__Supplied data__
::::
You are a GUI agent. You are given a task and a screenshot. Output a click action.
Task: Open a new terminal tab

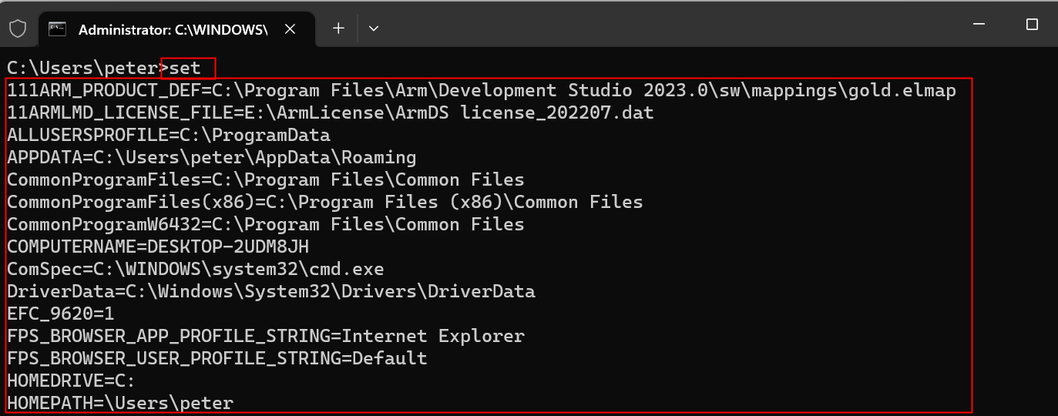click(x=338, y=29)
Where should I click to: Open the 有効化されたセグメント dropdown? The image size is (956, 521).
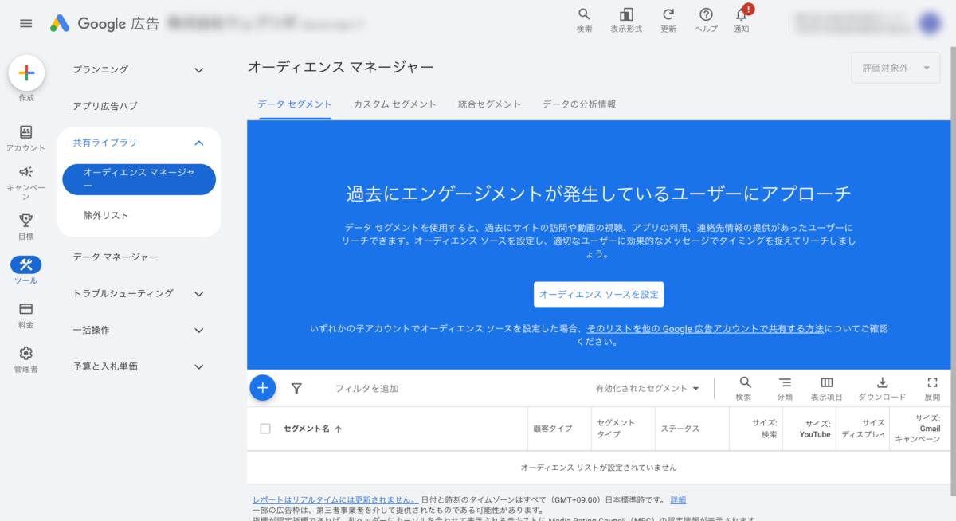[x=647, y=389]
::::
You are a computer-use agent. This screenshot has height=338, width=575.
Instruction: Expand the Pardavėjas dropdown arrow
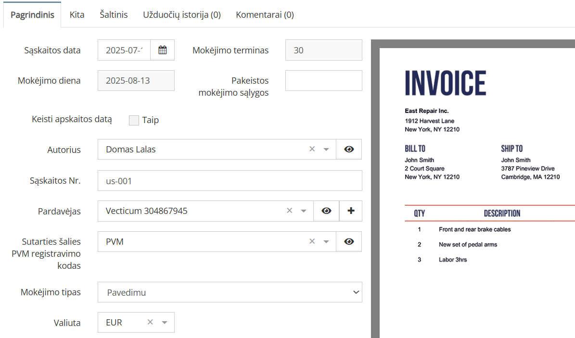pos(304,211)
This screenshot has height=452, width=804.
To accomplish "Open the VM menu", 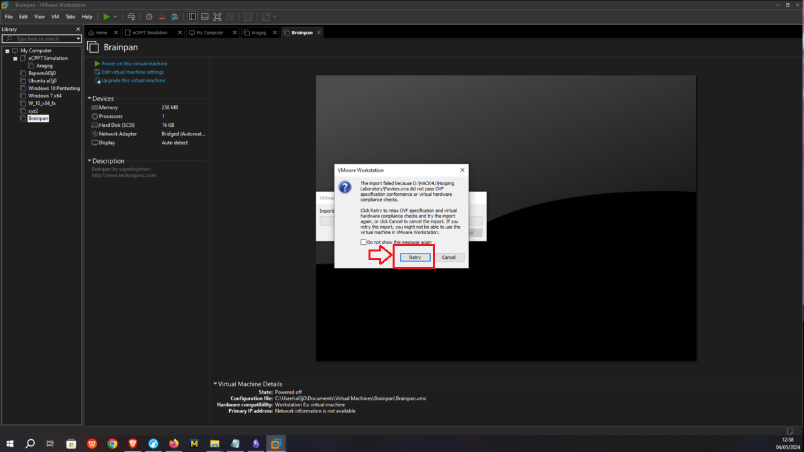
::::
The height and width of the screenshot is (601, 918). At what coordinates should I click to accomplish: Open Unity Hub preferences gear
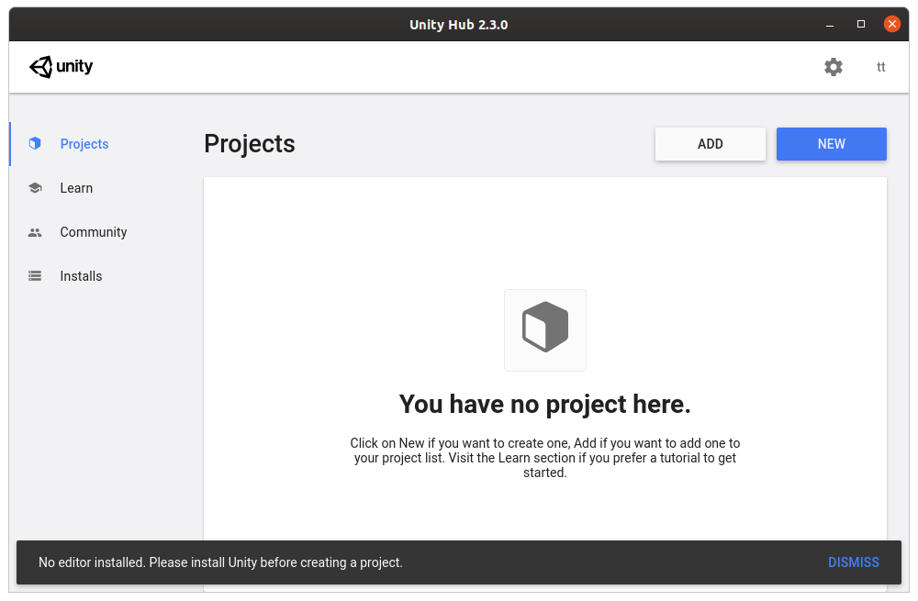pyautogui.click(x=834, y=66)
::::
__Work order__
With "agent" as the string to find, copy every line of the records that holds it.

__Problem solution__
You are a GUI agent. You are given a task and a screenshot. Output a click action.
You are a computer-use agent. This screenshot has height=338, width=575.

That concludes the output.